Kateri’s health, never robust since her child hood smallpox, began to fail, not helped by her fasting on Wednesdays and Saturdays and other acts of penance, and was confined to her bed, a thin stuffed mattress. She spent hours staring joyfully at holy pictures given by the missionaries when she was no longer able to go to the longhouse church. At the beginning of Holy Week 1680, friends noted that Kateri was becoming very weak. On Holy Wednesday, when people knew she had but a few hours to left to live, villages gathered together, accompanied by the missionary priests and Fr Chauchetière administered the last rites. Kateri Tekakwitha died around 3pm on 17th April 1680 aged 24 in the arms of friend Marie-Thérèse. Her final words were, “Jesus, Mary. I love you”.
After she died, within a quarter of an hour, her face so swarthy and marked with smallpox scars, was suddenly so beautifully clear and white and all her scars had disappeared. It is claimed the Kateri appeared to three individuals in the weeks after her death. Her mentor and matron of the longhouse, Anastasia Tegonhatsiongo, her close friend Marie-Thérèse and Fr Chauchetière.

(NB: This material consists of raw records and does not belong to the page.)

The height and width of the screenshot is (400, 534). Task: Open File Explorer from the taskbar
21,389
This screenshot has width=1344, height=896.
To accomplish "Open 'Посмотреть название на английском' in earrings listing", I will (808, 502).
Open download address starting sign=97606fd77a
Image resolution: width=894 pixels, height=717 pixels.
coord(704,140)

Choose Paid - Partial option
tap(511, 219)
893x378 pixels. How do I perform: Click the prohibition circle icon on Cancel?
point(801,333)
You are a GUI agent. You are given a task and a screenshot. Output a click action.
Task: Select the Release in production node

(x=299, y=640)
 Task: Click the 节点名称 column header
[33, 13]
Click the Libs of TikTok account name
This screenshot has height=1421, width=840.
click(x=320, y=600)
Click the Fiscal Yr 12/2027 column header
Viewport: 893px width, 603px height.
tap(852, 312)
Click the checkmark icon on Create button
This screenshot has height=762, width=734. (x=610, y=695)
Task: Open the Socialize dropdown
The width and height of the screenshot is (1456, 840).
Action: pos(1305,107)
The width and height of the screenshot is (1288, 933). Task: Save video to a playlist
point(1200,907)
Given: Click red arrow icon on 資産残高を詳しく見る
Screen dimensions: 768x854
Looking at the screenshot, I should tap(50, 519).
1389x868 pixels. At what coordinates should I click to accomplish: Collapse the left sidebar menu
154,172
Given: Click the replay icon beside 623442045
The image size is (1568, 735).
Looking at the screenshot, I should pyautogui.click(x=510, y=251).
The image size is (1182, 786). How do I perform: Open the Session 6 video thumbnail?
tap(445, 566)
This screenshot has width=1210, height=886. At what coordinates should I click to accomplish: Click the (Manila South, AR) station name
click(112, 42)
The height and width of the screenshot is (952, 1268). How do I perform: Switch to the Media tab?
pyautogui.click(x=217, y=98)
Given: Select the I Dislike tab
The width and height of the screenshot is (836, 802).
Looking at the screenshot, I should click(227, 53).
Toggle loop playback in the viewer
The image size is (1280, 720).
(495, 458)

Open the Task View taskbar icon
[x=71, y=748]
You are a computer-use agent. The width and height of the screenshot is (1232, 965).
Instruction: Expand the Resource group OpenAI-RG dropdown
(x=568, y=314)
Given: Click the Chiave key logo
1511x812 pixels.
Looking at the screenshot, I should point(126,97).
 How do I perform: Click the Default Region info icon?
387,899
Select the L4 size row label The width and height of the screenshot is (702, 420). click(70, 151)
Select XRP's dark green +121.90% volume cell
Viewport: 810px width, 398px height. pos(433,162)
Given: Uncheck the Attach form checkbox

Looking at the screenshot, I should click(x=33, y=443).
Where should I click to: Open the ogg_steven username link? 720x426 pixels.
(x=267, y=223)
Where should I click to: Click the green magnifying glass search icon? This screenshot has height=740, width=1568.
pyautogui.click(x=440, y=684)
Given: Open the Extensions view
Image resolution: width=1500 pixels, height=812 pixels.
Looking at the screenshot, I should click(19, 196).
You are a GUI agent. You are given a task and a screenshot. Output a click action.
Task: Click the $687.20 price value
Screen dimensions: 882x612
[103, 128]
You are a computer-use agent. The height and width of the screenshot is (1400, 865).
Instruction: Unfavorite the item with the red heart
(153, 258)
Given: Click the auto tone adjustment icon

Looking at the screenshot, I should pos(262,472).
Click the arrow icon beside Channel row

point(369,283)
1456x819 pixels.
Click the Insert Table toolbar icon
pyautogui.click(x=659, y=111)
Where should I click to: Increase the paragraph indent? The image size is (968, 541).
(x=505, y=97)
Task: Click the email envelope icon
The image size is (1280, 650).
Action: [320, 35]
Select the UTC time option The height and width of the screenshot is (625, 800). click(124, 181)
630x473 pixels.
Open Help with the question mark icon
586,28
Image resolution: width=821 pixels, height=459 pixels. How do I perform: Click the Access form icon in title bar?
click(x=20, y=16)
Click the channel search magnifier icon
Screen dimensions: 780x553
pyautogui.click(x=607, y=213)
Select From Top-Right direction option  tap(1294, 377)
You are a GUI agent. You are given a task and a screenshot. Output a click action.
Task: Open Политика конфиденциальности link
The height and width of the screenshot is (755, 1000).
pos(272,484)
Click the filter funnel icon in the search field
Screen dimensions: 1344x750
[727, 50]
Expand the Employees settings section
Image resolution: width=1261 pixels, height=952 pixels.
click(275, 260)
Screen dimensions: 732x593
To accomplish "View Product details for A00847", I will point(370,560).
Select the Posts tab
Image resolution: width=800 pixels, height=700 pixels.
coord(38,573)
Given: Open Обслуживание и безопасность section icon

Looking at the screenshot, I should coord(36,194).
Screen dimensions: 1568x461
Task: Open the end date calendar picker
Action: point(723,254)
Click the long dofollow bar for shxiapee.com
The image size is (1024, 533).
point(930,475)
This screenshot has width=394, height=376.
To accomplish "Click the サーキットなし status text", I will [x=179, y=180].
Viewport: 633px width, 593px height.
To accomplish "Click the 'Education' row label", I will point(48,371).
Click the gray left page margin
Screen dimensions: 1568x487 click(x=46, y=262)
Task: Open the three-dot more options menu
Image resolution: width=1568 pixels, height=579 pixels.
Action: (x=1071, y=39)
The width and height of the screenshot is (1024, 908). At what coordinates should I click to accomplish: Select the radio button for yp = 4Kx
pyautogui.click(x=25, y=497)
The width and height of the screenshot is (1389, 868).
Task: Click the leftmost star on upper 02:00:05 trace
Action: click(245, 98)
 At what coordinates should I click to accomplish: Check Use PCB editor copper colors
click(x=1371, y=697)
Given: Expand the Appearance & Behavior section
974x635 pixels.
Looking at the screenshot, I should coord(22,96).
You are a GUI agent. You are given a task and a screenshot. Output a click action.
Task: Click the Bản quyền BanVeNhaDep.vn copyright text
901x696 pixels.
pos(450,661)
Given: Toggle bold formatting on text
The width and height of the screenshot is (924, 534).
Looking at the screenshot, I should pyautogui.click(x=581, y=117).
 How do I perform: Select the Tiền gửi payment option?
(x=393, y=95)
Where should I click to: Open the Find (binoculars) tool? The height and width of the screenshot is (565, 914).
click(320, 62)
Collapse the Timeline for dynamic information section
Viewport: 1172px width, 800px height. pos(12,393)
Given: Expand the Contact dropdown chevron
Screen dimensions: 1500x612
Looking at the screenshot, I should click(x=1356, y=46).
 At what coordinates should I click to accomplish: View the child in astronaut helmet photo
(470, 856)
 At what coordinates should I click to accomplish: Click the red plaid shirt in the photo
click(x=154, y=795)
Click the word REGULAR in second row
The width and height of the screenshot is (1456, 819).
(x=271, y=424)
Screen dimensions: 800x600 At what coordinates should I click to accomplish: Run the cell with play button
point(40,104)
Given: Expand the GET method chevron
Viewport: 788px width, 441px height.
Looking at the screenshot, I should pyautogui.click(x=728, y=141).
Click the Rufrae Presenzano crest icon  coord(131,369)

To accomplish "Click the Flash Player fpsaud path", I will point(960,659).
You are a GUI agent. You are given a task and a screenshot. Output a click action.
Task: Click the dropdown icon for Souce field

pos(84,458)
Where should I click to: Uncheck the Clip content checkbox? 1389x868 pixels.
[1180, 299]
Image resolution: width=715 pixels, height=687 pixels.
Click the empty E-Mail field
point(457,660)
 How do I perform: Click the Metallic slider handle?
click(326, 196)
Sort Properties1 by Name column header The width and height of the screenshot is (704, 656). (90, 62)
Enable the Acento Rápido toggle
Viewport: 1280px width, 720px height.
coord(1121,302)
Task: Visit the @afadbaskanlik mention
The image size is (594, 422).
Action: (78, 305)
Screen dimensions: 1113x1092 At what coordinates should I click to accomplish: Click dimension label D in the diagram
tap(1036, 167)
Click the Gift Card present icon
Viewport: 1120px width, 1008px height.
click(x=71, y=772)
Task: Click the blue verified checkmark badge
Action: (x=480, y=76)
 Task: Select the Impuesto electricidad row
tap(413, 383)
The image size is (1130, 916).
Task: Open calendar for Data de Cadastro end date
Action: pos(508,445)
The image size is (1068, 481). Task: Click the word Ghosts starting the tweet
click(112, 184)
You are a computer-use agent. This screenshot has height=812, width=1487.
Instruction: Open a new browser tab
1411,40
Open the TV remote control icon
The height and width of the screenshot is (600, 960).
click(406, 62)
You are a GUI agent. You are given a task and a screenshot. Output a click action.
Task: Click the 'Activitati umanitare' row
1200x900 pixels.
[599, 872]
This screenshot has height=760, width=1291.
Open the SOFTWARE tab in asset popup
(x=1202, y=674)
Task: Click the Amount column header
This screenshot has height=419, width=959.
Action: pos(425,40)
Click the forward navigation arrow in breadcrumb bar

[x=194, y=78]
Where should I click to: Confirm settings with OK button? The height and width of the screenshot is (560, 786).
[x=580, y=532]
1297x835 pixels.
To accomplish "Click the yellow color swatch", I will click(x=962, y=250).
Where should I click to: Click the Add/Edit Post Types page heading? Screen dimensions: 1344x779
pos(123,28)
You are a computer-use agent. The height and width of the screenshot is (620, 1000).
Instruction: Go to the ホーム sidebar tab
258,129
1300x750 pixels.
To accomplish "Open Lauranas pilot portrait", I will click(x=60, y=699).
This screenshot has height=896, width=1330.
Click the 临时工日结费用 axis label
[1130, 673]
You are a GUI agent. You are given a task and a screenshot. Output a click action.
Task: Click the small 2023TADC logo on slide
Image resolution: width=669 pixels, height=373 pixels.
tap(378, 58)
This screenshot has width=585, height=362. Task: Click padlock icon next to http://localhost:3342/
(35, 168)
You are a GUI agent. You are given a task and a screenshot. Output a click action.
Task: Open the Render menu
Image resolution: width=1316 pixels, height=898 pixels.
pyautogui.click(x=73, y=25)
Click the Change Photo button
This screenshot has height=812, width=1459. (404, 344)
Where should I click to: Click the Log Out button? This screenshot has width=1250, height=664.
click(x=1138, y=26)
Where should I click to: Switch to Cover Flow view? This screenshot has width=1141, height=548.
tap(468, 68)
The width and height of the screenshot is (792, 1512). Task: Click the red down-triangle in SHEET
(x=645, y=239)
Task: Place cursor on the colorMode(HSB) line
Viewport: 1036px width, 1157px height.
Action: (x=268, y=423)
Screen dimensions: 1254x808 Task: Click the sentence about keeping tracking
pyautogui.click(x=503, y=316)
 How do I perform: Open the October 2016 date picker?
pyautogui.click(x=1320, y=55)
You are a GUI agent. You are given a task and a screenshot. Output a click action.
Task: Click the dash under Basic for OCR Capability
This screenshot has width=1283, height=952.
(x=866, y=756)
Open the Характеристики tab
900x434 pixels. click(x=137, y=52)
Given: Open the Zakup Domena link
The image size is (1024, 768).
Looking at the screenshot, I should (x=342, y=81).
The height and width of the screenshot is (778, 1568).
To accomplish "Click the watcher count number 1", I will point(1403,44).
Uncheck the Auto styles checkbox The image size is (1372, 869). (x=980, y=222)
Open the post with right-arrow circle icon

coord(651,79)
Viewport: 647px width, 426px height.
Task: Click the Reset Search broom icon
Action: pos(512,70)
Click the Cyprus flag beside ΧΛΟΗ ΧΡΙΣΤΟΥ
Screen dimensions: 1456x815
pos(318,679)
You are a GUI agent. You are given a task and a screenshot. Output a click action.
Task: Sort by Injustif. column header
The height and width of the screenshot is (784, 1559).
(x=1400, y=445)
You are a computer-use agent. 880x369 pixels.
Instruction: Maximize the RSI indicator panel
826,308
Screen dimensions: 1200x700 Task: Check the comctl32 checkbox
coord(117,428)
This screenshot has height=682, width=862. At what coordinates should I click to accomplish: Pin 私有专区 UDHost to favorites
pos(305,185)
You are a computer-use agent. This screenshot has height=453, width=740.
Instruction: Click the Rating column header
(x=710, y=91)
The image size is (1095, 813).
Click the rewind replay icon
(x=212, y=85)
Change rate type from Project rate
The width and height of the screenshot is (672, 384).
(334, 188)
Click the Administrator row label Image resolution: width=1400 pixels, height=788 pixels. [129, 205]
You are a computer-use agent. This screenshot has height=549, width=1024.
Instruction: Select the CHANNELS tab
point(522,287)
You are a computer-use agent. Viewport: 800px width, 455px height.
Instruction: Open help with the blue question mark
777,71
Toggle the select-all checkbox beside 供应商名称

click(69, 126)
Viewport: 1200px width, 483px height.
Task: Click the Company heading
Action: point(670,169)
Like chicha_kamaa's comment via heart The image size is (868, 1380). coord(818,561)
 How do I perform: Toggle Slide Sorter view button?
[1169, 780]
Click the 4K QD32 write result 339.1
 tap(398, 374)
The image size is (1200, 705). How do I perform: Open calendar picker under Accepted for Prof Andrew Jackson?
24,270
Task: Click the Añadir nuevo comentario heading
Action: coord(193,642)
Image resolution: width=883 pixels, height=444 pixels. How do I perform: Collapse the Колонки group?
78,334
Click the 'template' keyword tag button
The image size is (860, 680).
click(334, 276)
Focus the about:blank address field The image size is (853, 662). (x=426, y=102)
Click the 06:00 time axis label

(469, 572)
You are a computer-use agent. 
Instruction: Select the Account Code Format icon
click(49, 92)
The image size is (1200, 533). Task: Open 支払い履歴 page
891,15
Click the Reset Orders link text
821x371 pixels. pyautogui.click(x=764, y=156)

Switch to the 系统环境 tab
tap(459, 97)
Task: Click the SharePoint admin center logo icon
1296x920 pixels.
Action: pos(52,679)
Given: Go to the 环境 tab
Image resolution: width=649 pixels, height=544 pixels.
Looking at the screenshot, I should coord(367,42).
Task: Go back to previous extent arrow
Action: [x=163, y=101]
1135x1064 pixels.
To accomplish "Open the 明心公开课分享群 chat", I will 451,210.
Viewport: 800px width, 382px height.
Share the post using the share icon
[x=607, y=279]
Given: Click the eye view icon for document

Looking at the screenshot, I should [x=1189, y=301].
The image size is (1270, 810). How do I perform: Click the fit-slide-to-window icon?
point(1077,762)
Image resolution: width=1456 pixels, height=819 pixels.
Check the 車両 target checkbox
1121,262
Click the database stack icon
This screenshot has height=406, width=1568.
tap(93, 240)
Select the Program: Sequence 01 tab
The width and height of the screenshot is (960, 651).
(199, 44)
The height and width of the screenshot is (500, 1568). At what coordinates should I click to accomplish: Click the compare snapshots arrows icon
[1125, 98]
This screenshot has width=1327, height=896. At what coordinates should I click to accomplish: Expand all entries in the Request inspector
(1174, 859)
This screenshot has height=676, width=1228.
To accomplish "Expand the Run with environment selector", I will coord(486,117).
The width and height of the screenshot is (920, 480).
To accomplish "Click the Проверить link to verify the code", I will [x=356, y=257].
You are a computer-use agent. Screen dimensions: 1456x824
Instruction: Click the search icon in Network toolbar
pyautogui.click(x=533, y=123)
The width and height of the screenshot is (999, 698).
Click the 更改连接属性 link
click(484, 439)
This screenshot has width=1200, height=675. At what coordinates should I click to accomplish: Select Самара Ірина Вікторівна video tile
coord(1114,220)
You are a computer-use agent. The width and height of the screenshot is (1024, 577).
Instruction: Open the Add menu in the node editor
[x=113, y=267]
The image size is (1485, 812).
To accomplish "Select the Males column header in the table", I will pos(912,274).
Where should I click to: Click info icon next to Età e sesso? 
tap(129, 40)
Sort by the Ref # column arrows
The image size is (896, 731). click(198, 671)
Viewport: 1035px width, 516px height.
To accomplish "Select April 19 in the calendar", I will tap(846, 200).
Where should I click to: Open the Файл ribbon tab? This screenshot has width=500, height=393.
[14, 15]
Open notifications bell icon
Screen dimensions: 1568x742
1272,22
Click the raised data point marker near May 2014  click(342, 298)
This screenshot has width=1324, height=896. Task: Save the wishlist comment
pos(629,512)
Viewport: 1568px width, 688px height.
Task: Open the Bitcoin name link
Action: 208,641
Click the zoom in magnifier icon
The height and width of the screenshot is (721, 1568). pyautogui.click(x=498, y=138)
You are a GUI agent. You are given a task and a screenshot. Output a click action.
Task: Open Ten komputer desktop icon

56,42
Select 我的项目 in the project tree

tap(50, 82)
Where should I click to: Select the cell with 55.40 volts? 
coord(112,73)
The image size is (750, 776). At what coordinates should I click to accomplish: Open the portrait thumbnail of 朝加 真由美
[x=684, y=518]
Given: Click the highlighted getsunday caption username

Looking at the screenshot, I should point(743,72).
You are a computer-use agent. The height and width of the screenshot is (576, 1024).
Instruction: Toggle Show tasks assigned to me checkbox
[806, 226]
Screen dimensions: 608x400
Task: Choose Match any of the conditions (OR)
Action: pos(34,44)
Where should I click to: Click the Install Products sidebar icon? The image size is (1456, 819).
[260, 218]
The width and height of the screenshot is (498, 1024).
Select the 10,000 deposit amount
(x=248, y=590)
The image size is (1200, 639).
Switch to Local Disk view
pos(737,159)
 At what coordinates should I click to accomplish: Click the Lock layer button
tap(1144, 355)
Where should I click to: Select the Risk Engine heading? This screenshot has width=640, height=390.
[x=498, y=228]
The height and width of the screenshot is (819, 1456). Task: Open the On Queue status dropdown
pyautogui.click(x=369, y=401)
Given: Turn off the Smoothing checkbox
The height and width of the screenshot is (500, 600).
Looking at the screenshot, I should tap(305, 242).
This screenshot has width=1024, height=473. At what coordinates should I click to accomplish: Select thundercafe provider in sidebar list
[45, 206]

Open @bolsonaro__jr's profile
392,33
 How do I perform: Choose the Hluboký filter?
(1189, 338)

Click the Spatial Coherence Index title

Anastasia said that, while crying over the death of her spiritual daughter, she looked up to see Kateri “kneeling at the foot of her mattress holding a wooden cross that shone like the sun”. Marie-Thérèse reported that she was awakened at night by a knocking on her wall and a voice asked if she were awake, adding, “I’ve come to say good-bye; I’m on my way to heaven”. She went outside but saw no one; she heard a voice murmur, “Adieu, Adieu, go tell the father that I’m going to heaven”. Fr Chauchetière meanwhile said he saw Kateri at her grave; he said she appeared in “baroque splendour; for two hours he gazed upon her and her face lifted toward heaven as if in ecstasy”.
Fr Chauchetière had a chapel built near Kateri’s gravesite by the river. By 1684, pilgrimages had begun to honour her there. She was canonised on 21st October 2012 by Pope Benedict XVI.